La conferma della ripartenza del flusso di petrolio russo verso l’Ungheria è stata confermata sui social anche dal ungherese per gli Affari europei, Janos Boka: “Abbiamo ottenuto la ripresa del trasporto di petrolio greggio attraverso l’oleodotto Druzhba. Secondo le informazioni a nostra disposizione, oggi alle 11.35 è ripreso il trasporto di petrolio greggio lungo l’oleodotto Druzhba dalla Bielorussia in direzione dell’Ucraina. In base ai calcoli, il petrolio potrebbe arrivare sul territorio dell’Ungheria già oggi, ma al più tardi domani mattina”.
La mossa di Zelensky, che così potrà ottenere i 90 miliardi di prestito europeo, col via libera definitivo atteso nel Consiglio Europeo in programma il 23 aprile a Cipro, anticipa anche l’atteso cambio di marcia prospettato a Budapest con la vittoria alle scorse elezioni di Peter Magyar, il leader del partito di opposizione Tisza che aveva annunciato la “non opposizione” dell’Ungheria al prestito.

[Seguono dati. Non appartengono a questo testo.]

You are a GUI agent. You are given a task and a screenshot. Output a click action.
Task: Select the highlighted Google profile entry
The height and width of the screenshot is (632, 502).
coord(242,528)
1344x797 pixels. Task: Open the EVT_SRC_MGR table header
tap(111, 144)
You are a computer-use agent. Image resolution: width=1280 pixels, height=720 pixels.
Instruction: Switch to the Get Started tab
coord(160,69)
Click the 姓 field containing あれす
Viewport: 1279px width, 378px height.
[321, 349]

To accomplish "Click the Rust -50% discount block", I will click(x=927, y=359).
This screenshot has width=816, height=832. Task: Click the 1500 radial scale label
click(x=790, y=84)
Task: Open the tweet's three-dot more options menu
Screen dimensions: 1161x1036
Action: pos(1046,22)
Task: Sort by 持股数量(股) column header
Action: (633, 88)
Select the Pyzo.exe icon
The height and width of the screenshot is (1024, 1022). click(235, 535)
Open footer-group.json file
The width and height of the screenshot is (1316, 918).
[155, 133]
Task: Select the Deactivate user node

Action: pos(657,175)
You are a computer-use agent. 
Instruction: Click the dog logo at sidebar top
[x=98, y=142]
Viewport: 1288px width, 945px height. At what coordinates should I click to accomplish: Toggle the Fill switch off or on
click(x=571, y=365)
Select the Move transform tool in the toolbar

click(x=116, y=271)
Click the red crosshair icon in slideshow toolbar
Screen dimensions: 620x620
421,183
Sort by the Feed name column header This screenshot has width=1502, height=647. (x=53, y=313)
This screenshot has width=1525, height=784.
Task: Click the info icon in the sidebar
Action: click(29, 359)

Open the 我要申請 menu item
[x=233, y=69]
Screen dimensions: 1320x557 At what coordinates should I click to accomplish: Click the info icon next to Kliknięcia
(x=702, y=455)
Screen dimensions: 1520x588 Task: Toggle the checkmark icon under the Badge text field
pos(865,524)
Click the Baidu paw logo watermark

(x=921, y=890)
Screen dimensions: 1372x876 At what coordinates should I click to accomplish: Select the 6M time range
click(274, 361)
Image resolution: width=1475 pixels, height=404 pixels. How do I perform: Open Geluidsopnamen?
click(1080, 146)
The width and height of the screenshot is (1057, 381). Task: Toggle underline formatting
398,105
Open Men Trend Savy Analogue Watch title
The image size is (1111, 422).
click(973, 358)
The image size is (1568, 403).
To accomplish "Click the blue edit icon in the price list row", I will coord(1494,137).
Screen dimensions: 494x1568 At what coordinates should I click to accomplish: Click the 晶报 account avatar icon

Budapest che in ogni caso non dovrà contribuire al prestito nei confronti di Kiev: assieme a Slovacchia e Repubblica Ceca, i tre Paesi più “sensibili” alle sirene russe, l’Ungheria aveva accettato di approvare il prestito solo non partecipando economicamente. I 90 miliardi di euro in favore dell’Ucraina sono garantiti dal bilancio comunitario, non hanno interessi e l’Ucraina sarà tenuta a restituirli solo se la Russia in futuro pagherà a Kiev le riparazioni di guerra, possibilità che al momento appare remota. I 90 miliardi sono divisi in 60 di sostegno di sostegno militare e 30 per le spese ordinarie dello stato ucraino.